Cet article a été publié pour la première fois par The Philanthropist.
Les politiques touchent notre vie tous les jours. Mais souvent, les personnes qui ont une expérience vitale ne sont pas appelées à élaborer, modifier ou influencer les politiques.
À la Gordon Foundation, nous travaillons depuis longtemps avec nos partenaires pour impliquer les jeunes leaders nordiques et autochtones dans l’élaboration des politiques. Nous savons que les jeunes du Nord et les jeunes autochtones sont intéressés et engagés dans les politiques qui ont une incidence sur leur vie. Cependant, ils n’ont souvent pas leur mot à dire sur la manière dont les politiques publiques sont élaborées et n’ont pas la possibilité d’apporter leur expérience vécue à la table des négociations.
Le premier programmathon sur les politiques de l’Arctique, qui a eu lieu l’an dernier à Reykjavik, avait pour but de changer cela.
Les programmathons sur les politiques rassemblent les jeunes qui ont une expérience vécue afin d’apprendre, de réfléchir et de développer leurs compétences sur les politiques. Organisé par The Gordon Foundation, le Centre international canadien de l’Arctique, et le Forum des maires de l’Arctique, le programmathon sur les politiques de l’Arctique a vu des leaders émergents de tout le Nord circumpolaire traiter de la souveraineté alimentaire. S’appuyant sur leur expérience personnelle et sur les conseils d’experts politiques, 14 jeunes inspirants ont élaboré ensemble des recommandations de politiques à partager avec les gouvernements et les parties prenantes de leur région.
Les recommandations de politiques relatives à la souveraineté alimentaire dans l’Arctique couvrent des questions allant de l’accroissement du commerce circumpolaire à la lutte contre les effets du changement climatique. Les recommandations démontrent la valeur de leur expérience vécue, tant individuelle que collective, y compris aux participants. Comme l’indiquent les participants, leurs propositions de politiques « transfèrent aux communautés le pouvoir de dicter leur propre bien-être par le biais de la souveraineté alimentaire et devraient être une priorité dans les discussions sur les politiques de l’Arctique. »

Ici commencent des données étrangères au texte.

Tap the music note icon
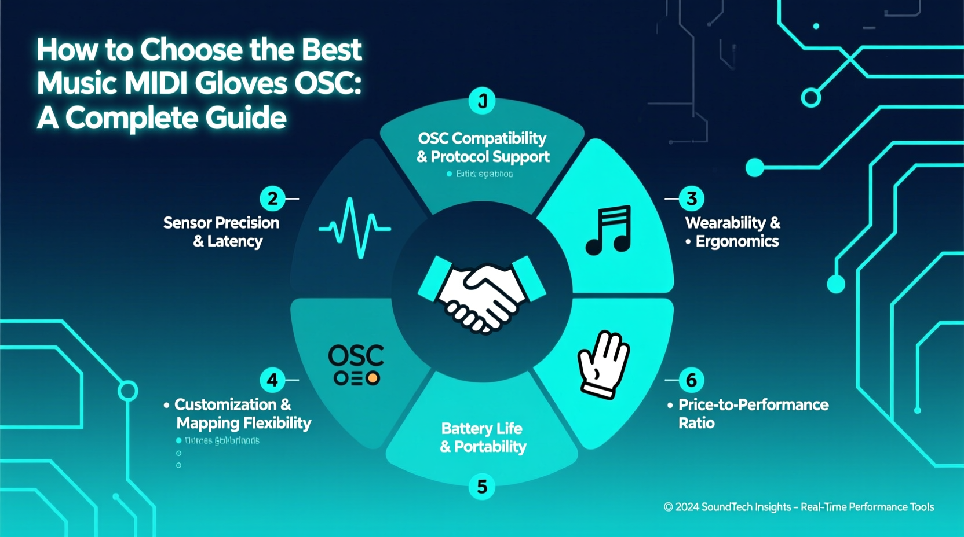click(x=608, y=230)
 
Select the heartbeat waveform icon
click(x=355, y=228)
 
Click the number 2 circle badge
click(x=272, y=198)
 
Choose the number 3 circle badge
click(x=691, y=198)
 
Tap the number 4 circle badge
click(x=272, y=380)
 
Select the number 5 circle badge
click(x=481, y=487)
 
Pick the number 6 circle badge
click(x=691, y=380)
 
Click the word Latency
click(x=235, y=241)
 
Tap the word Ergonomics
click(x=737, y=241)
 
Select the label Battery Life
click(x=481, y=428)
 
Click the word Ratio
click(x=696, y=423)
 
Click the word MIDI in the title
click(x=155, y=83)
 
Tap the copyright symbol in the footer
click(x=668, y=507)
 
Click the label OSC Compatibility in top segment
click(x=482, y=138)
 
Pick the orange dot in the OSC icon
click(x=373, y=378)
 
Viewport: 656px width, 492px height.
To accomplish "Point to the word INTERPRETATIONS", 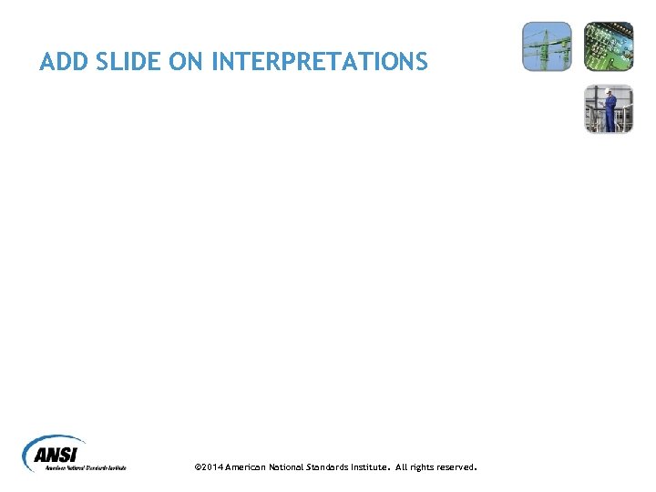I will pos(319,62).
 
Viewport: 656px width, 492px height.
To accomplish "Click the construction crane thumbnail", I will pos(547,46).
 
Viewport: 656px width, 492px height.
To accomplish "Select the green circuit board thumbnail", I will pos(608,46).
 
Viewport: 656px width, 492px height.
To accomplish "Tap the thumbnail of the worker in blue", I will pos(608,108).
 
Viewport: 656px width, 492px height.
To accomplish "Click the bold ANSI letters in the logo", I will pos(57,454).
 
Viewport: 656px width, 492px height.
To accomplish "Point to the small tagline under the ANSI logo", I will pos(86,468).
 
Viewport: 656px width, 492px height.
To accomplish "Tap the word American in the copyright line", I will pos(246,467).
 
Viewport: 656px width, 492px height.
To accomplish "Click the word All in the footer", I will pos(402,467).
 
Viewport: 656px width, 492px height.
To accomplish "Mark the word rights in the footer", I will pos(423,467).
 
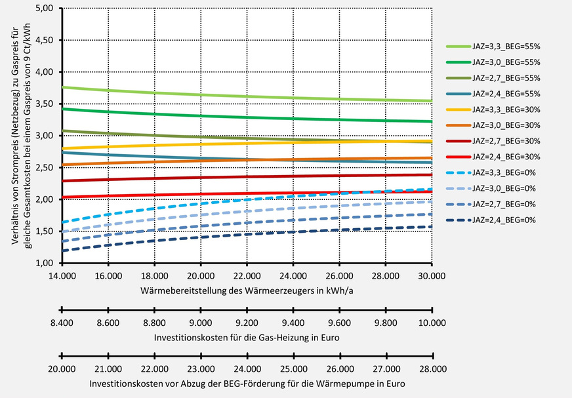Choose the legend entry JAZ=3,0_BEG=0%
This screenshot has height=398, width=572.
pos(502,188)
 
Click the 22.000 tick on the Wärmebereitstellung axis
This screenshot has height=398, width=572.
pos(246,276)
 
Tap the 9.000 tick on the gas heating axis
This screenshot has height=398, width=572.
pos(200,323)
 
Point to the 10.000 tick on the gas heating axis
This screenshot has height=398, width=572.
pos(432,323)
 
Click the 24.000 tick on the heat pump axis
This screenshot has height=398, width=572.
pos(246,369)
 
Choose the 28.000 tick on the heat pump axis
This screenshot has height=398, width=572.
pos(432,369)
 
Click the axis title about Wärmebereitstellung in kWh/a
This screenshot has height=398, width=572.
pos(246,289)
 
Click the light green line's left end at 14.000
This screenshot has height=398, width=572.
pos(62,87)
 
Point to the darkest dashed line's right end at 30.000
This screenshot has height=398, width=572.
pos(431,227)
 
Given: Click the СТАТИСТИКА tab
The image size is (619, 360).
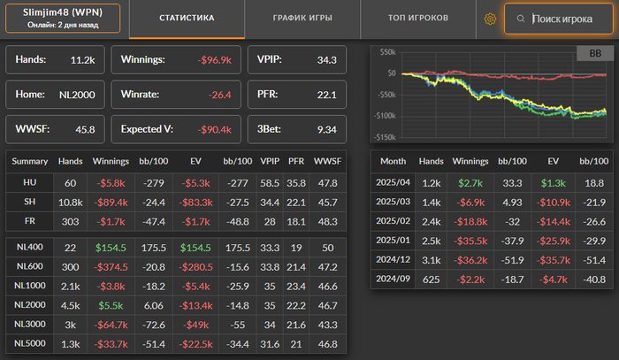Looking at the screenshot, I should pyautogui.click(x=187, y=18).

Il est crucial que ces propositions de politiques et les jeunes leaders qui les ont rédigées soient inclus dans les discussions sur les politiques et qu’ils soient présentés aux décideurs. Cela permet aux jeunes d’apprendre le processus d’élaboration des politiques et l’impact qu’ils peuvent avoir. Ils se rendent compte que leur point de vue est précieux et qu’ils peuvent faire bouger les choses.
Le programmathon a eu lieu juste avant la prestigieuse Assemblée du cercle arctique, dans le cadre duquel les recommandations de politiques ont été partagées avec les responsables et décideurs politiques. Les participants au programmathon Patricia Johnson-Castle et Harmony Wayner ont discuté de leur travail lors d’un panel, et les quatre participants nordiques canadiens ont rencontré la gouverneure générale Mary Simon. Nous retournons cette année à l’Assemblée du cercle arctique, où nous mettrons les responsables politiques au défi de voir ce qui a changé.
Depuis le programmathon, le participant Nolan Qamanirq a pris la parole à la conférence Arctic Frontiers, où il a fait part de son point de vue sur le fait que le changement climatique est la plus grande menace qui pèse sur la sécurité alimentaire. Il s’est également exprimé lors de la conférence de la Coalition pour les accords sur les revendications territoriales de 2023 sur la nécessité d’intéresser les jeunes à la chasse et à l’accès aux produits alimentaires locaux.
L’intérêt ici est de montrer aux participants du programmathon – et à d’autres personnes qui pourraient vouloir participer à l’avenir – qu’ils peuvent faire partie du processus politique, que leur expérience est précieuse et qu’ils peuvent avoir une influence.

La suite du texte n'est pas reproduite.